In the PALETTE, a phase III trial by the European Organisation for Research and Treatment of Cancer (EORTC) that randomized 165 patients to pazopanib versus placebo with metastatic uterine LMS after failure of standard chemotherapy was conducted. This trial shows that pazopanib increased significantly median progression-free survival to 4.6 months compared to 1.6 months for placebo, although OS was not significantly different. ²⁹

Conclusion

Hence, routine lymph node dissection is not generally recommended.
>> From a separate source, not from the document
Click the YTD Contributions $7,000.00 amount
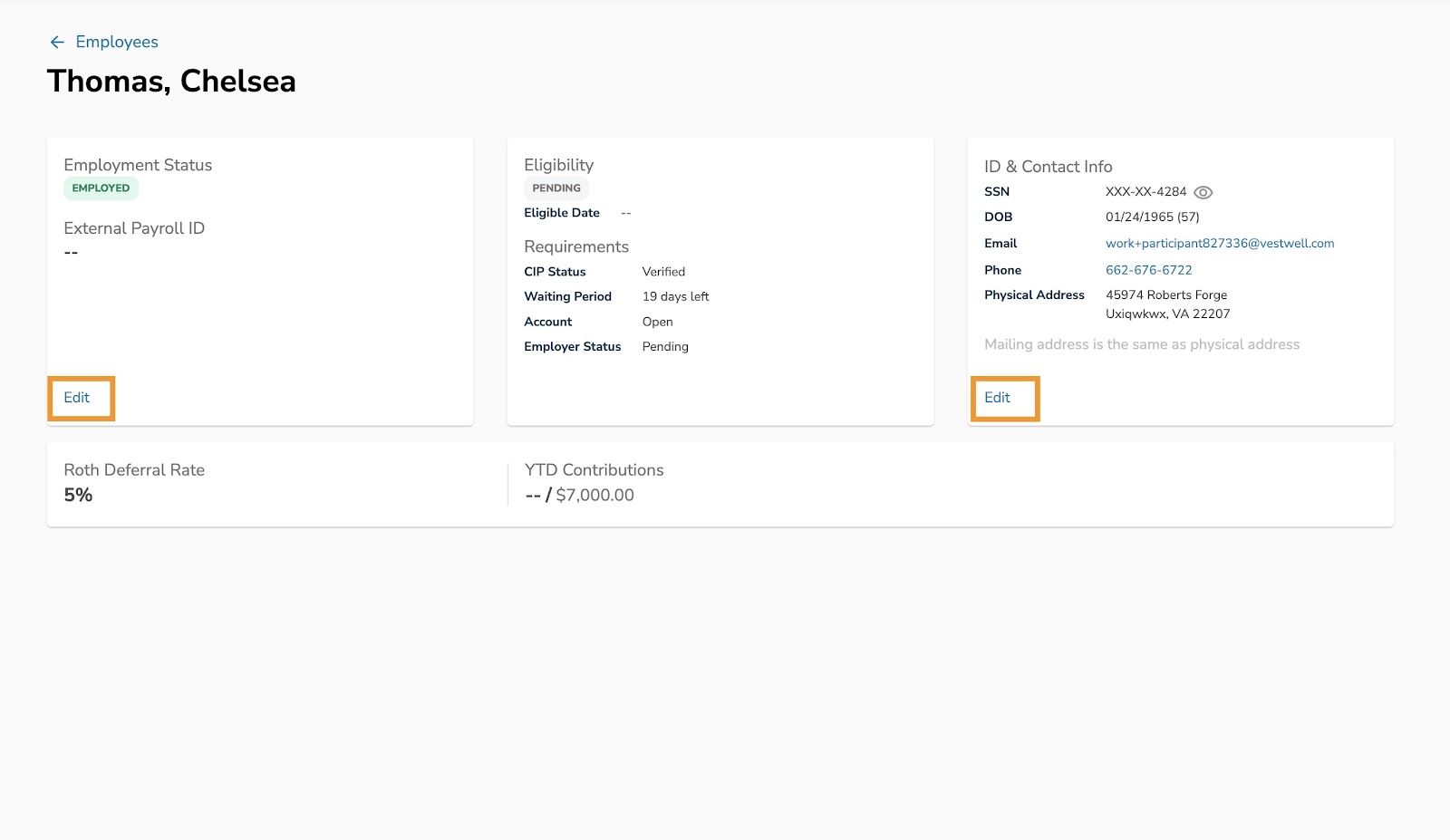point(594,495)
Our study demonstrated that lymphadenectomy has a statistically significant effect on DFS but not on OS. Even though there are some limitations in our study, such as the small number of our population, retrospective analyses, and the lack of information on estrogen/progesterone (ER/PR) receptors and grading, our study includes only LMS uterine, contrary to other studies that often included a heterogeneous group of all sarcoma subtypes.